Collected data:
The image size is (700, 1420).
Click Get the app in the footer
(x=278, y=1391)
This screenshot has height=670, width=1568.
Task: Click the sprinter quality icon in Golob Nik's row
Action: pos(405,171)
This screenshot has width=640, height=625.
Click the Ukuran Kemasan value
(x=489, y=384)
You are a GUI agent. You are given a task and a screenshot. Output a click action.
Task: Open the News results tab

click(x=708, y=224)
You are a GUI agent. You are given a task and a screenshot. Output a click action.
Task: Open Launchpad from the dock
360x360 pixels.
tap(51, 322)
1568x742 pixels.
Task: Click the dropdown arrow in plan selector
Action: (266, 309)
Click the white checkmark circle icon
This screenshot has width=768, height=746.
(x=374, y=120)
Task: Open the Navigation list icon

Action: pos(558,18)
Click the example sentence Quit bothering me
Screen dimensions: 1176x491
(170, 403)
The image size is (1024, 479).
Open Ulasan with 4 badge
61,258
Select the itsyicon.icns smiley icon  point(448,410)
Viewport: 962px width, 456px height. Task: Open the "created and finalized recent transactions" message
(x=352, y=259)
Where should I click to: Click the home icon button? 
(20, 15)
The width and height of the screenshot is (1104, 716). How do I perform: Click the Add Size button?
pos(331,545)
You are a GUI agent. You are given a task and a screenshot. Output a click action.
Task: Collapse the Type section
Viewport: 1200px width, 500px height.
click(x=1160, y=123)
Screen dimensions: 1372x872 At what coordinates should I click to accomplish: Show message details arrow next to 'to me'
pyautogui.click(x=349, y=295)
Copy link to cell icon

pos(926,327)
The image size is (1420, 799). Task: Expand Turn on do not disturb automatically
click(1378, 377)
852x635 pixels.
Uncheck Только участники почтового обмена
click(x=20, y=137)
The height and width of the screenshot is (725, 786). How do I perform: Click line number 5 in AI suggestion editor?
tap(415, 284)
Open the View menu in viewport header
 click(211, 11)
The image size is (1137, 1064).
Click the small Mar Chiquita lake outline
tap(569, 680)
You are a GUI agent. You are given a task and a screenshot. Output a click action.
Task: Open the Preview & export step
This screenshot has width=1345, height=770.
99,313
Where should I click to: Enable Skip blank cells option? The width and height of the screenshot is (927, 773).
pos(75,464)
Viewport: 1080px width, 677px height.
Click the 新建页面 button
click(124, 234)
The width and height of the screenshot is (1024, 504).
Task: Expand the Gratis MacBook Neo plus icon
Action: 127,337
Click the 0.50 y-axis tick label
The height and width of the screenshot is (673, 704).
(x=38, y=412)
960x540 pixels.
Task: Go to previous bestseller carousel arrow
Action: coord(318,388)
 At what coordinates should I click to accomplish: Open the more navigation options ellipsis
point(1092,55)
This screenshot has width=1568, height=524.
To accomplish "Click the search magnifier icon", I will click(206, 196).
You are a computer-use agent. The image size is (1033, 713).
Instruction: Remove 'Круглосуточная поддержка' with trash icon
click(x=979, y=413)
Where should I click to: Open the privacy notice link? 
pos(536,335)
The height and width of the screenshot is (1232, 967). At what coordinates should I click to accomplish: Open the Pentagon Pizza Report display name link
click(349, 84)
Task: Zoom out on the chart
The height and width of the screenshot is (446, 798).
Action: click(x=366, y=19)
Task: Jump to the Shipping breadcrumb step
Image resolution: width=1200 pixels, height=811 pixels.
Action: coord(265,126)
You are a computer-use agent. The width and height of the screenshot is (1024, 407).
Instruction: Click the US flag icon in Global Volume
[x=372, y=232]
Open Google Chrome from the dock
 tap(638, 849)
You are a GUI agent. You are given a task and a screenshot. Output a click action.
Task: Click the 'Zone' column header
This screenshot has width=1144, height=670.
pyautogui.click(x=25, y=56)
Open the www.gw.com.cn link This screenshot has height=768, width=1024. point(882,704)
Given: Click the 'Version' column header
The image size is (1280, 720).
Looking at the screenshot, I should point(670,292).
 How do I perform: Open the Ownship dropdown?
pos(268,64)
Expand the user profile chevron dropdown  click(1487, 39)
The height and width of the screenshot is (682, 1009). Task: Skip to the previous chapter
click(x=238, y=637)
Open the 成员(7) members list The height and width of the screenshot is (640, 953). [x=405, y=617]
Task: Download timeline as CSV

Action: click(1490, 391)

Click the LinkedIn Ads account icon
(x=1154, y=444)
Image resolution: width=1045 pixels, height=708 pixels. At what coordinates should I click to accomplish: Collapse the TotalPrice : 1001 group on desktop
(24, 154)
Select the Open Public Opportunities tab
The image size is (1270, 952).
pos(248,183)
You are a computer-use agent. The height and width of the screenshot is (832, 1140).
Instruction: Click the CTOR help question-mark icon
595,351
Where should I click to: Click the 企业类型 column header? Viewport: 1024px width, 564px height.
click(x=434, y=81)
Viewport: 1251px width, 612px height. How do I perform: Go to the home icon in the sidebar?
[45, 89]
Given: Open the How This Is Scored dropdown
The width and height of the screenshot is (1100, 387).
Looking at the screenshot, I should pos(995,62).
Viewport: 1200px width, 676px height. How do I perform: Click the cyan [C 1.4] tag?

:: Problem description ::
Output each entry once again, exactly as shown above.

:: Exercise output ::
The image size is (700, 1420).
Click Get the app in the footer
(x=278, y=1391)
This screenshot has height=670, width=1568.
Task: Click the sprinter quality icon in Golob Nik's row
Action: pos(405,171)
This screenshot has width=640, height=625.
Click the Ukuran Kemasan value
(x=489, y=384)
You are a GUI agent. You are given a task and a screenshot. Output a click action.
Task: Open the News results tab

click(x=708, y=224)
You are a GUI agent. You are given a task and a screenshot. Output a click action.
Task: Open Launchpad from the dock
360x360 pixels.
tap(51, 322)
1568x742 pixels.
Task: Click the dropdown arrow in plan selector
Action: (266, 309)
Click the white checkmark circle icon
This screenshot has width=768, height=746.
(x=374, y=120)
Task: Open the Navigation list icon

Action: pos(558,18)
Click the example sentence Quit bothering me
Screen dimensions: 1176x491
(170, 403)
The image size is (1024, 479).
Open Ulasan with 4 badge
61,258
Select the itsyicon.icns smiley icon  point(448,410)
Viewport: 962px width, 456px height. Task: Open the "created and finalized recent transactions" message
(x=352, y=259)
Where should I click to: Click the home icon button? 
(20, 15)
The width and height of the screenshot is (1104, 716). How do I perform: Click the Add Size button?
pos(331,545)
You are a GUI agent. You are given a task and a screenshot. Output a click action.
Task: Collapse the Type section
Viewport: 1200px width, 500px height.
click(x=1160, y=123)
Screen dimensions: 1372x872 At what coordinates should I click to accomplish: Show message details arrow next to 'to me'
pyautogui.click(x=349, y=295)
Copy link to cell icon

pos(926,327)
The image size is (1420, 799). Task: Expand Turn on do not disturb automatically
click(1378, 377)
852x635 pixels.
Uncheck Только участники почтового обмена
click(x=20, y=137)
The height and width of the screenshot is (725, 786). How do I perform: Click line number 5 in AI suggestion editor?
tap(415, 284)
Open the View menu in viewport header
 click(211, 11)
The image size is (1137, 1064).
Click the small Mar Chiquita lake outline
tap(569, 680)
You are a GUI agent. You are given a task and a screenshot. Output a click action.
Task: Open the Preview & export step
This screenshot has width=1345, height=770.
99,313
Where should I click to: Enable Skip blank cells option? The width and height of the screenshot is (927, 773).
pos(75,464)
Viewport: 1080px width, 677px height.
Click the 新建页面 button
click(124, 234)
The width and height of the screenshot is (1024, 504).
Task: Expand the Gratis MacBook Neo plus icon
Action: 127,337
Click the 0.50 y-axis tick label
The height and width of the screenshot is (673, 704).
(x=38, y=412)
960x540 pixels.
Task: Go to previous bestseller carousel arrow
Action: coord(318,388)
 At what coordinates should I click to accomplish: Open the more navigation options ellipsis
point(1092,55)
This screenshot has width=1568, height=524.
To accomplish "Click the search magnifier icon", I will click(206, 196).
You are a computer-use agent. The image size is (1033, 713).
Instruction: Remove 'Круглосуточная поддержка' with trash icon
click(x=979, y=413)
Where should I click to: Open the privacy notice link? 
pos(536,335)
The height and width of the screenshot is (1232, 967). At what coordinates should I click to accomplish: Open the Pentagon Pizza Report display name link
click(349, 84)
Task: Zoom out on the chart
The height and width of the screenshot is (446, 798).
Action: click(x=366, y=19)
Task: Jump to the Shipping breadcrumb step
Image resolution: width=1200 pixels, height=811 pixels.
Action: coord(265,126)
You are a computer-use agent. The width and height of the screenshot is (1024, 407).
Instruction: Click the US flag icon in Global Volume
[x=372, y=232]
Open Google Chrome from the dock
 tap(638, 849)
You are a GUI agent. You are given a task and a screenshot. Output a click action.
Task: Click the 'Zone' column header
This screenshot has width=1144, height=670.
pyautogui.click(x=25, y=56)
Open the www.gw.com.cn link This screenshot has height=768, width=1024. point(882,704)
Given: Click the 'Version' column header
The image size is (1280, 720).
Looking at the screenshot, I should point(670,292).
 How do I perform: Open the Ownship dropdown?
pos(268,64)
Expand the user profile chevron dropdown  click(1487, 39)
The height and width of the screenshot is (682, 1009). Task: Skip to the previous chapter
click(x=238, y=637)
Open the 成员(7) members list The height and width of the screenshot is (640, 953). [x=405, y=617]
Task: Download timeline as CSV

Action: click(1490, 391)

Click the LinkedIn Ads account icon
(x=1154, y=444)
Image resolution: width=1045 pixels, height=708 pixels. At what coordinates should I click to accomplish: Collapse the TotalPrice : 1001 group on desktop
(24, 154)
Select the Open Public Opportunities tab
The image size is (1270, 952).
pos(248,183)
You are a computer-use agent. The height and width of the screenshot is (832, 1140).
Instruction: Click the CTOR help question-mark icon
595,351
Where should I click to: Click the 企业类型 column header? Viewport: 1024px width, 564px height.
click(x=434, y=81)
Viewport: 1251px width, 612px height. How do I perform: Go to the home icon in the sidebar?
[45, 89]
Given: Open the How This Is Scored dropdown
The width and height of the screenshot is (1100, 387).
Looking at the screenshot, I should pos(995,62).
Viewport: 1200px width, 676px height. How do I perform: Click the cyan [C 1.4] tag?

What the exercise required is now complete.